The role of pro-inflammatory cytokines, and particularly of interleukin-1 (IL-1β) and tumour necrosis factor alpha (TNF-α) in the pathogenesis of the anorexia-cachexia syndrome has been recognized for many years . In tumour-bearing rats with anorexia, hypothalamic IL-1 mRNA expression is significantly increased  and augment of circulating levels of many pro-inflammatory cytokines , which are able to permeate the blood-brain-barrier . On the other hand, anti-inflammatory cytokines, in special IL-10 [9, 10], modulate the outcome of inflammatory diseases.
Recent evidence sheds light on how cytokines produced by the tumour or by the peripheral tissues reach the brain and modulate appetite.
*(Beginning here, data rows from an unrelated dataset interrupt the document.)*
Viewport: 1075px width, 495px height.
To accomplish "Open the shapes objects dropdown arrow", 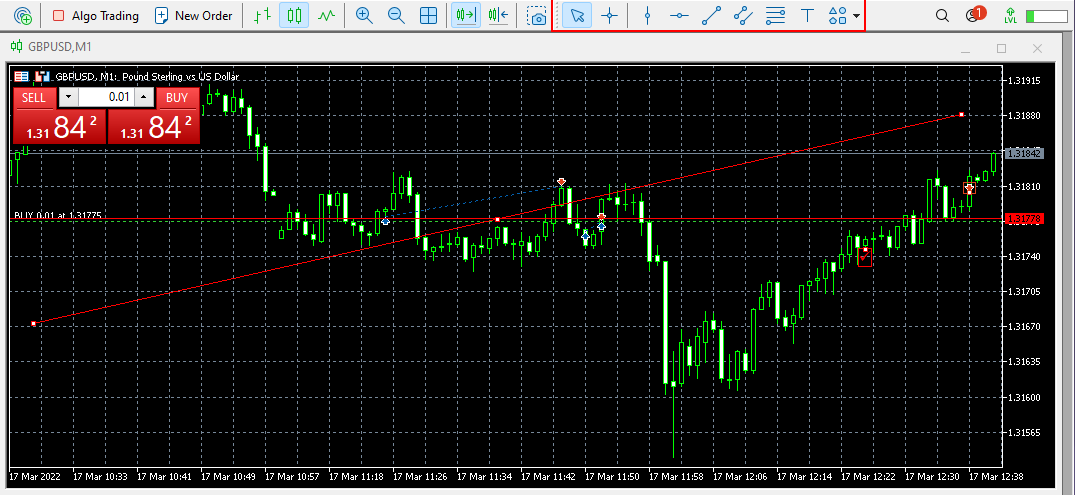I will 856,16.
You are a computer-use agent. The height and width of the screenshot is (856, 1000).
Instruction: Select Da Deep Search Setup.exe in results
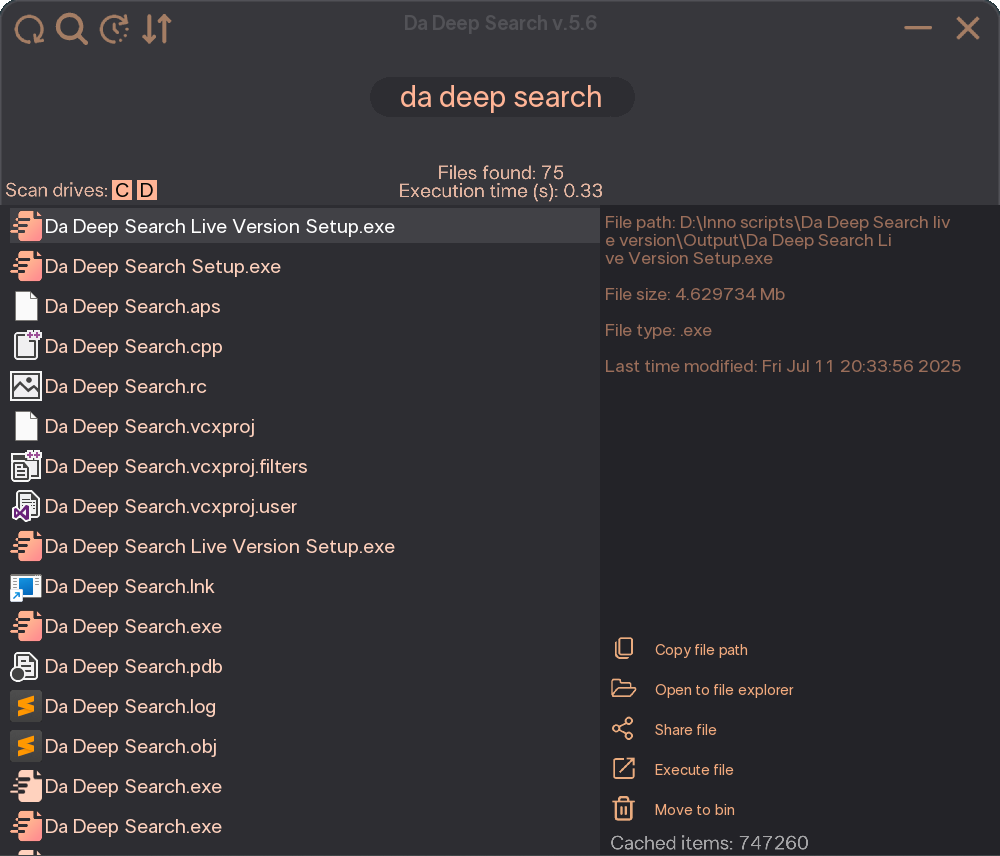click(162, 266)
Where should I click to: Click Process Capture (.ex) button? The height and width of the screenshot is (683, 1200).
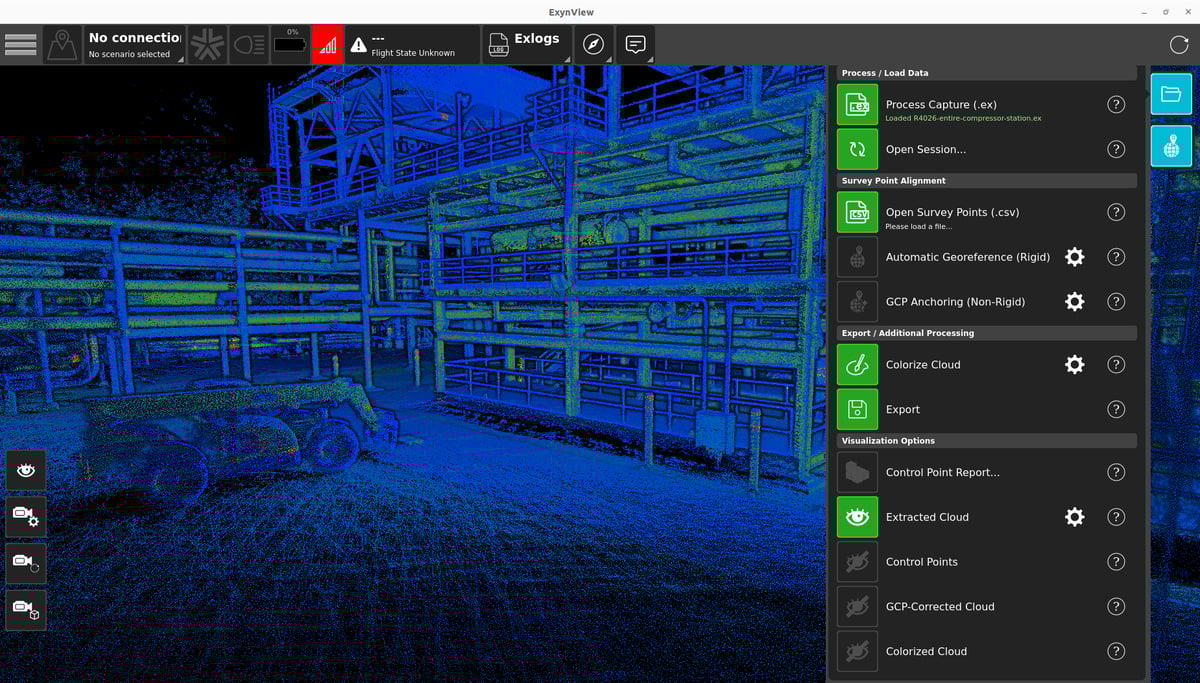(x=857, y=105)
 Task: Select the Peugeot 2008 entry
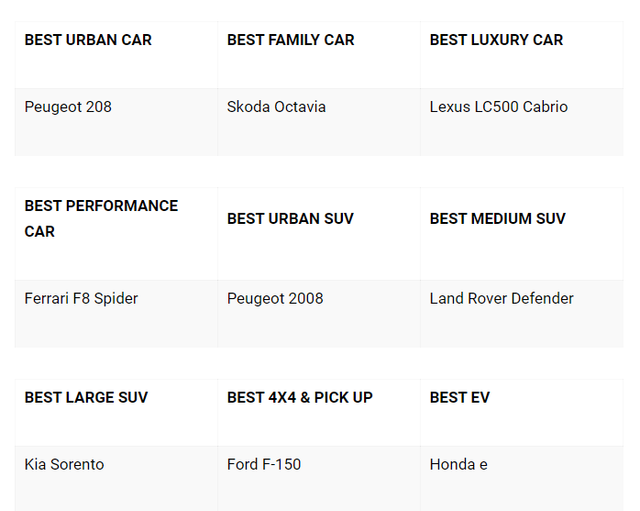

Likewise, several studies have shown that the increase of hypothalamic pro-inflammatory cytokine content is the main factor responsible for the potent stimulation of the catabolic neuropeptide, proopiomelanocortin (POMC), and diminished secretion of the anabolic neuropeptide Y (NPY) [5, 6].
It was our aim to examine hypothalamic cytokine profile in the Walker 256 model and to evaluate the capacity of chronic moderate exercise to interfere in this aspect, bearing in mind its anti-inflammatory potential.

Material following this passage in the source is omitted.